In this verse Jesus challenges people at the very center of their faith. Anyone can “act” religious or say spiritual things, but have a void in their hearts towards developing a deep and abiding relationship with God Almighty. Having intimacy with God means that our thoughts, actions, prayers and attitudes are in alignment with His plan for our lives. Wow that is a real challenge for all of us.

A person who doesn’t have a personal relationship with Jesus may be able to say all the right things but lack the faith to live a Christ-centered life. The writers of the synoptic gospels (Matthew, Mark, Luke, and John) emphasize Christ’s teachings related to hypocrisy. In Matthew Chapter 23 we read about the hypocrisy associated with the Pharisees and Sadducees. In Mark 3 we see Christ challenging other religious minded leaders about their hypocrisy and “hard-heartedness” regarding the healing of the sick during the Sabbath.

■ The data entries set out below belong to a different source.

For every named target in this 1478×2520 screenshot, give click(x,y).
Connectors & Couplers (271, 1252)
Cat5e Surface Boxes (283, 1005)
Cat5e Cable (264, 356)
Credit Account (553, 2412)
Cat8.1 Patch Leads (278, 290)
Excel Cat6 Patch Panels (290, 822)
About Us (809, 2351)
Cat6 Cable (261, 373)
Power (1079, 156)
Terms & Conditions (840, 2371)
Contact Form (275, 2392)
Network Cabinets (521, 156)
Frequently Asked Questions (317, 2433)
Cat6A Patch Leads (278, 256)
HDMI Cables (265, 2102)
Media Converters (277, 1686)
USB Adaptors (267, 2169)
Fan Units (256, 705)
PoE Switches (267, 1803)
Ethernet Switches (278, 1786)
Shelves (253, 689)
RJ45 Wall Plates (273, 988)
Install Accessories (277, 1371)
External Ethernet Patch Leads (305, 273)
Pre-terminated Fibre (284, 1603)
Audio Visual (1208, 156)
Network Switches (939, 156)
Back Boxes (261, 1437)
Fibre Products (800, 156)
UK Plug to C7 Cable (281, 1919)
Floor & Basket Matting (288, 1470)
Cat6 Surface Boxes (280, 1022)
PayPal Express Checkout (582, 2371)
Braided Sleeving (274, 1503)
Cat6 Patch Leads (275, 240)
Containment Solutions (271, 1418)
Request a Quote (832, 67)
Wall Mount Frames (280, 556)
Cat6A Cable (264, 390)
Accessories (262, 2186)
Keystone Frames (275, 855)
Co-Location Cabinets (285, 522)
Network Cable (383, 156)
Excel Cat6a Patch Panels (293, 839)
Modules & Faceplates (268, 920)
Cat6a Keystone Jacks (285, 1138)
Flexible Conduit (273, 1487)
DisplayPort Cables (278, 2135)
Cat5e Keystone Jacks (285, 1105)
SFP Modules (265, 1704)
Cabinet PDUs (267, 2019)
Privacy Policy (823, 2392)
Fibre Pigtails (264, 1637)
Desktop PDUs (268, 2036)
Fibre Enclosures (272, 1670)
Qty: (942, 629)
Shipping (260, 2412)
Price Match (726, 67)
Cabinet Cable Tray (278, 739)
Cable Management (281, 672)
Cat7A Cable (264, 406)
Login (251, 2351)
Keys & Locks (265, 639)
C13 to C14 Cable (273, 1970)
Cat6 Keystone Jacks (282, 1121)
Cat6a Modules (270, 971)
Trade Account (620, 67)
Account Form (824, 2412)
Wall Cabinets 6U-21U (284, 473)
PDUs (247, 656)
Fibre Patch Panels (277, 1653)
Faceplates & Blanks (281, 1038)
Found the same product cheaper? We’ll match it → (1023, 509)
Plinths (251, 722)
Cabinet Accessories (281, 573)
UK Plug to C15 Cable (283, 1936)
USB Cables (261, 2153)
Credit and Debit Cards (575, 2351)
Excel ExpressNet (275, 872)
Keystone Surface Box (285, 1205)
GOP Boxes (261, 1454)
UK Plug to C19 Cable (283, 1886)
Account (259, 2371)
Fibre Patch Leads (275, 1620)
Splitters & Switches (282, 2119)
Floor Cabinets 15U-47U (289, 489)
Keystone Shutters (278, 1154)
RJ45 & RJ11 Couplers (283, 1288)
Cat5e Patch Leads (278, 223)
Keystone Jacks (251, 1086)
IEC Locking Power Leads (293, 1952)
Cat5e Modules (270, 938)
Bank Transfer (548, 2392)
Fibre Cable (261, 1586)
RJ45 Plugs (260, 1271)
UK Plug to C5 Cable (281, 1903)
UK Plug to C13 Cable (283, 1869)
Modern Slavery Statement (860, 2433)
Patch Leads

Continually Christ reminds us “our walk should match our talk”. An engraving on a cathedral wall in Germany bears these soul-searching words:

Thus speaketh Christ our Lord to us:
“You call me Master and obey me not;
You call me light and see me not;
Your call me the Way and walk with me not;
You call me life and live me not;
You call me wise and follow me not;
You call me fair and love me not;
You call me rich and ask me not;
You call me eternal and seek me not;
If I condemn you, blame me not.”

The more we learn about what God has done for us, the more we will want to know what we can do for Him. In addition, our motives will come from a pure heart, not from selfish ambition, guilt, or some church tradition. God is looking for genuine believers whose walk matches their talk. Let’s not say we love and then show disrespect to others. Let’s not say we care and then not show acts of kindness. Let’s not preach tolerance and then lack patience when dealing with complicated issues. Let’s not judge unless we want to be judged. Let’s try and keep His word central to our problem solving and relationships.